The COVID-19 pandemic has presented confounding contradictions: While the disease kills elderly individuals and those with some preexisting health conditions, it also has caused severe symptoms or death in some younger adults.
And then as more people test positive, more people with mild, atypical symptoms, or no symptoms at all pop up— seemingly healthy people who might inadvertently spread and amplify the disease.
Though environmental or lifestyle factors may contribute to these dramatically different outcomes, it seems increasingly likely that researchers and clinicians will need to dig into the core of our own biology to fully explain this variability.
"Given that there is such remarkable variability amongst people, there really is the possibility that there will be strong genetic effects in the [human] genome, and we need to determine that absolutely as rapidly as we can," noted David Goldstein, director of Columbia University's Institute for Genomic Medicine. "We, unfortunately, have plenty of samples to work with to build up a large genetic study."
That realization has members of the genomics community gearing up to do hypothesis-free and hypothesis-driven research—both locally and within collaborations springing up, virtually, across borders—to search for potential host contributors to COVID-19 susceptibility, in the hopes of finding genetic markers for the virus's progression and biological insights that might point to potential drug targets.
For one of these efforts, known as the COVID-19 Host Genetics Initiative, investigators from more than two-dozen existing studies, research centers, or biobanks in Europe, the U.K., Asia, and North America are teaming up to share data and analyses done on COVID-19 patients in a "bottom-up" manner.
In practice, that means investigators at participating sites are tapping into their own expertise and resources to assess host genetic contributors to infection—from analyzing genetic features in biobank participants who happen to become infected with COVID-19 to prospectively collecting samples from infected patients for genotyping, genome sequencing, RNA sequencing, immune assays, or other approaches.
"There are some people who will need to start a new collection [for the COVID-19 Host Genetics Initiative]," explained Andrea Ganna, a European Molecular Biology Laboratory group leader in human genomics with the University of Helsinki's Institute for Molecular Medicine Finland. "For example, in Italy there are no big biobanks."

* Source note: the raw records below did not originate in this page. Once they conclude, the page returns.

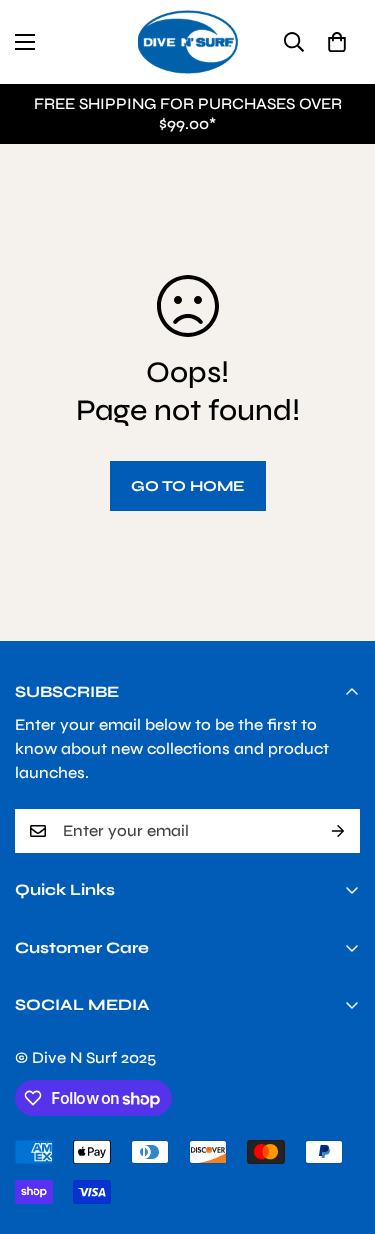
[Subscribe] (338, 831)
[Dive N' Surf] (188, 42)
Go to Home (188, 486)
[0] (337, 42)
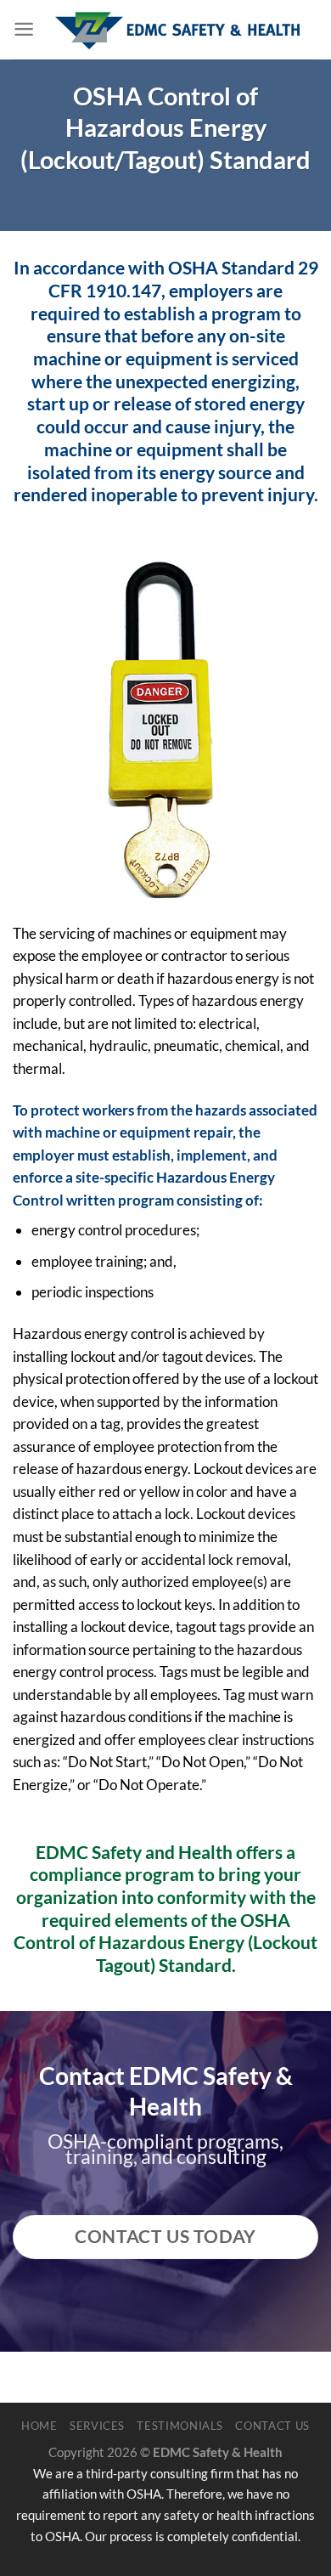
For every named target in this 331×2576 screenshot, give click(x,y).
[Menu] (24, 29)
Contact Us (272, 2425)
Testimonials (180, 2425)
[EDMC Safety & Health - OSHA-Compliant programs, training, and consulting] (177, 30)
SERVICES (97, 2425)
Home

"Some other people, through the global biobank network that already exists, will use these networks to identify cases in their biobank and then send in the data," he added.
Ganna, who comes from a region in Italy that has been hard-hit by the COVID-19 pandemic, is one of the investigators behind the burgeoning host genetics collaboration—an international group that has come together in a matter of weeks and continues to grow.
"It was three days from the idea to launching the website," Ganna said in a call last Wednesday, "and we've already got a lot of people interested—it was very fast."
At his own center in Finland, investigators plan to genotype germline samples from individuals infected with COVID-19, including patients treated at several hospitals in Italy.
Collaborators at the University of Siena have already secured ethics approval to start consenting and collecting samples from its COVID-19 patients there, Ganna explained, and still other hospitals in northern Italy are seeking similar approval. Once the initiative is fully underway, a center in Siena will take in patient samples from 11 participating hospitals to do the host DNA extraction step before shipping that DNA to FIMM for genotyping.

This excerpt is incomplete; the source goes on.